Mumford & Sons: ‘Wilder Mind’ – Review

Out go the banjos, in come rock licks and big melodies on the quartet's rousing third album

Much has already been made of Mumford & Sons’ abandonment of their beloved banjos for album number three. Yet anyone who’s seen the quartet live – which, when you consider their knackering touring schedule and commitment to playing far flung fields as well as arenas, is a great many people – will attest that there have always been hints of a rockier side lurking beneath the folksy facade.

With the assistance of Arcade Fire producer Markus Dravs on 2009’s ‘Sigh No More’ and 2012’s ‘Babel’, Mumford & Sons rapidly became one of the biggest bands in the world. The abrupt switch of producer for ‘Wilder Mind’ then, only seems a risk until you find out exactly who they’ve roped in to help out. Initial sessions were helmed by Aaron Dessner, from gods of gloom The National, and the album itself was overseen by Haim, Florence And The Machine and Arctic Monkeys producer James Ford. Interestingly, Florence regularly works with Ford, but is using Dravs as producer for her upcoming album ‘How Big, How Blue, How Beautiful’, like some high stakes game of chart-topping chess.

The influence of Dessner’s band is clear from the get-go, not just in the New York-centric title of opening track ‘Tompkins Square Park’ – which references a small East Village patch of green favoured by Hare Krishna monks and hipster dog walkers – but its driving bursts of melancholy. Before Marcus Mumford’s tobacco-glazed vocal sparks into life, you’d be forgiven for mistaking it for a particularly rousing offcut from The National’s 2010 album ‘High Violet’, complete with a propulsive chorus that nudges itself into The War On Drugs’ school of heartland rock. ‘Believe’ follows, with twanging guitars and stadium-reaching riffs. It’s far from typical of the record though, something which will come as good news to those upset at the group’s presumed Coldplay-ification. Second single ‘The Wolf’ is far more substantial, a thrusting and unforgiving three-and-a-half minutes that flaunt the band’s continued fondness for ye olde turns of phrase (“Leave behind your wanton ways”, compels Marcus, like a winsome medieval gent plonked down in the middle of Manhattan’s Avenue A.)

The record’s unmitigated massive moment is the unrelenting ‘Ditmas’, named for Ditmas Park, the Brooklyn district the bulk of The National call home. A desperate purging of love and loss, its four-to-the-floor beat is Mumford & Sons at their most enthralling; a band not just refusing to be pigeonholed in the waistcoats and acoustic hoe-downs of the past, but propelling themselves into the future by way of vast licks, emotive lyricism and one hell of a catchy melody.
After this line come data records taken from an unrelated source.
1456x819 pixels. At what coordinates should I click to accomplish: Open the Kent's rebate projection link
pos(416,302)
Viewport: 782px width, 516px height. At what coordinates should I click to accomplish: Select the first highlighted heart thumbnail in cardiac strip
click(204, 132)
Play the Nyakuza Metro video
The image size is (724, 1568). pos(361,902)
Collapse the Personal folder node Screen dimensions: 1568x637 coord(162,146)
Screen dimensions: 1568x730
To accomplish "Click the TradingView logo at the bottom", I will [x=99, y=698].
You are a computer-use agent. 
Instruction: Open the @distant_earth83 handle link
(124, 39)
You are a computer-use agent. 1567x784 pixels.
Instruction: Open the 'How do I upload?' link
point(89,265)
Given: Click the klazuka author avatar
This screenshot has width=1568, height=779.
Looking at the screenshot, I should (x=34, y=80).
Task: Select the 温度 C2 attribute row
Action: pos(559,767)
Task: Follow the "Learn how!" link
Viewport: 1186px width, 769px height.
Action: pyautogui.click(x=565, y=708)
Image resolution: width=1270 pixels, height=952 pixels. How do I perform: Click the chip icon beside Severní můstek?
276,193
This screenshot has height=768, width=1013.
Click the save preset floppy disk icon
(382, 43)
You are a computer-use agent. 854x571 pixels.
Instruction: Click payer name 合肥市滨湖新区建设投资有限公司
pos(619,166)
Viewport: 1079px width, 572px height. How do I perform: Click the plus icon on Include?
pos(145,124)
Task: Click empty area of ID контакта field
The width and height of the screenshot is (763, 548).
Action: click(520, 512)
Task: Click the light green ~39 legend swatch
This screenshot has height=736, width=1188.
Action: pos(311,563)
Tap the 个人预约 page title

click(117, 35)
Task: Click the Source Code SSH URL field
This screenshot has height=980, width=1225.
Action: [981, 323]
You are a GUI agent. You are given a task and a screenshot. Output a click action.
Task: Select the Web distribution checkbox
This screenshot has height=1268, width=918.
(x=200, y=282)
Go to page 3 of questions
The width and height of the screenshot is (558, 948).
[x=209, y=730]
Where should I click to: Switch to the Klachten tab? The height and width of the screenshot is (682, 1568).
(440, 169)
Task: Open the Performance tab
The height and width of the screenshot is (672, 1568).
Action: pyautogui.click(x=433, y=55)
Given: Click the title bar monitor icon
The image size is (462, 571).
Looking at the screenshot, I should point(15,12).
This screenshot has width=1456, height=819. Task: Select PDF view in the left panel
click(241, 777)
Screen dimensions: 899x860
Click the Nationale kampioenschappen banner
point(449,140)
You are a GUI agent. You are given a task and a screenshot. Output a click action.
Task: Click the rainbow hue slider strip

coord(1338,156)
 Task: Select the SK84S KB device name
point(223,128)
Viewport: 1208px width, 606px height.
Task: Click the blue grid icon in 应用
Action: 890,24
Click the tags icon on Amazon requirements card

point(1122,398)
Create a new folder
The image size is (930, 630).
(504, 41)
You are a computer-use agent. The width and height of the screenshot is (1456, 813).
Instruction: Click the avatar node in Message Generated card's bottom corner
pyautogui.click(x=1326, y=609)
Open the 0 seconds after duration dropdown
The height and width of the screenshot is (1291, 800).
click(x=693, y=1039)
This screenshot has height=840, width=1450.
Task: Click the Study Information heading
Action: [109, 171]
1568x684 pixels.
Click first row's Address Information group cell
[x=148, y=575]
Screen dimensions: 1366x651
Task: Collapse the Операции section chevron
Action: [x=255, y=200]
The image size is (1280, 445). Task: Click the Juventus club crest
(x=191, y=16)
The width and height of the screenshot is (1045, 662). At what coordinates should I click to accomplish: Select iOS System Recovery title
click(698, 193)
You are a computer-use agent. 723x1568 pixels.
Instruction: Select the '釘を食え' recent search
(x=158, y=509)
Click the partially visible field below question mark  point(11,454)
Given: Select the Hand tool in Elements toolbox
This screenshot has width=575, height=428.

The major key revelry of ‘Just Smoke’ and tumbling fury of ‘Snake Eyes’ plug into a similarly widescreen vision, the band’s sound boosted immensely by the introduction of an actual drum kit, as opposed to the lonesome kick-drum Marcus has been booting about for the past six years.

Yet softer moments remain: the earthy harmonies of ‘Hot Gates’ offer hushed reverence, and the delicate ‘Cold Arms’ lets a lone electric guitar ring out as Marcus sings of lovers betrayed and left “all torn up”. ‘Only Love’ is the perfect synthesis of the two distinct elements of this album, and in turn its makers, a whispered build-up bursting into a gigantic beast, brimming with passion and 1970s Fleetwood Mac guitars.

Still missing the banjos? Didn’t think so.